Ragoût bedeutet »Gericht aus Fleisch- oder Fischstückchen« und leitet sich her von dem französischen Verb ragoûter – den Gaumen reizen, Appetit machen. Nach Auffassung der Accademia italiana della cucina hat sich jedoch aus den Schmorgerichten reicher Aristokraten in Italien eine Methode entwickelt, mit der mittellose Bauern auch noch kleinste Spuren von Geschmack aus ärmlichsten Fleischresten extrahieren konnten. Nicht nur in Neapel, sondern unter anderem auch in der Gegend um Bologna. Vergessen Sie deshalb scheinbar authentische Rezepte für Ragù alle napoletana oder Spaghetti con Ragù alla bolognese, die fünf verschiedene Fleischsorten vorschreiben – es ging bei beiden nie um die Jagd nach komplexer Verfeinerung, sondern um die Verwertung vorhandener Zutaten.

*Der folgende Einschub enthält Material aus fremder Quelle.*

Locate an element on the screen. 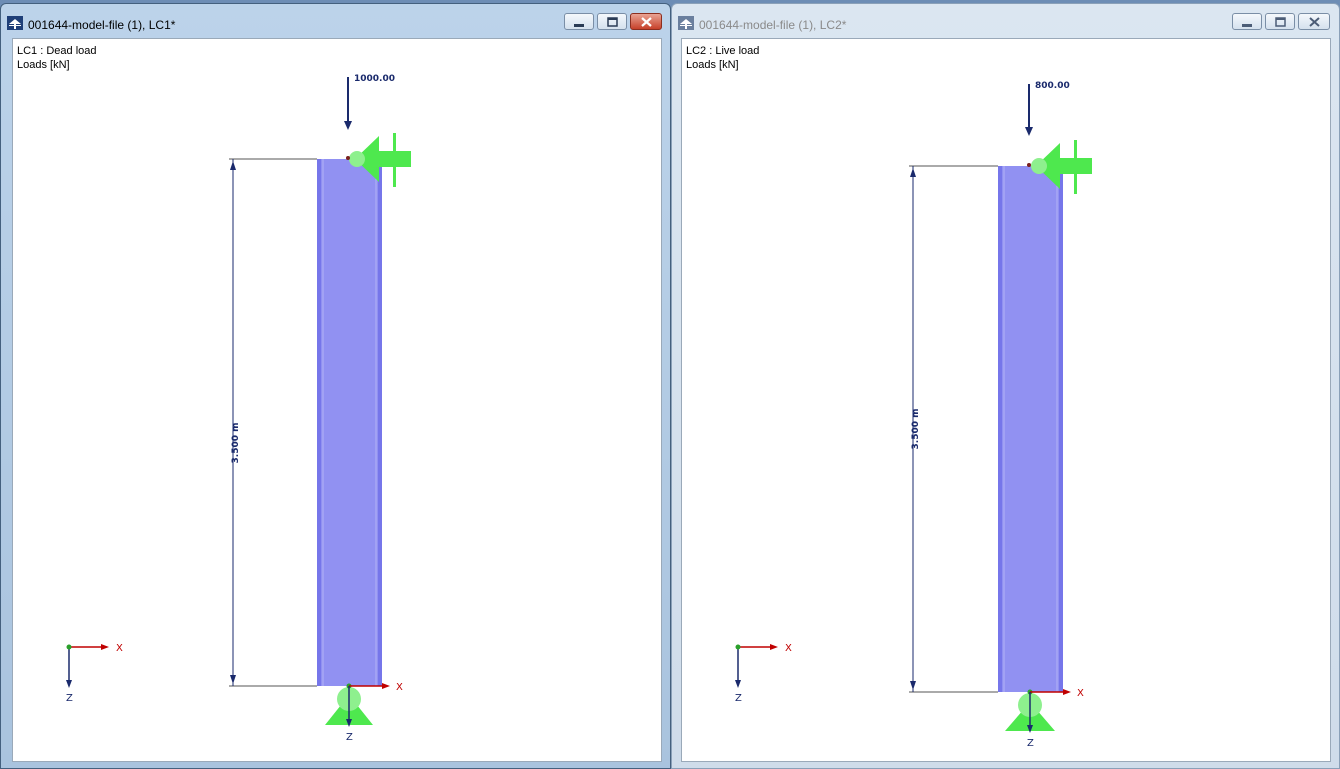  title-bar: 001644-model-file (1), LC2* is located at coordinates (1006, 21).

Und manchmal hatte der Metzger eben Reste von fünf verschiedenen Fleischstücken. Ähnliches gilt auch für Gerichte wie die französische Bouillabaisse – übrigens auch ein Gericht, das normalerweise in zwei Gängen serviert wird. Welche Fische in die Bouillabaisse kamen, richtete sich nach dem Angebot an kleinen, grätenreichen Fischen, die südfranzösische Fischer billig an arme Leute verkauften. Jedes genaue Rezept ist hier nur ein hilfloser Versuch, die lebendige Realität in ein museales Bild zu pressen.
Sowohl Ragù als auch Bouillabaisse sind immer ein Essen für Sonn- und Feiertage. Obwohl die Zutaten günstig sein müssen – oder zumindest sein mussten. Weil diese Rezepte ganz darauf ausgerichtet sind, die Aromen der verfügbaren Zutaten besonders gut in Szene zu setzen. Und so bildet auch hier Sparsamkeit keinen Gegensatz zu guter Küche.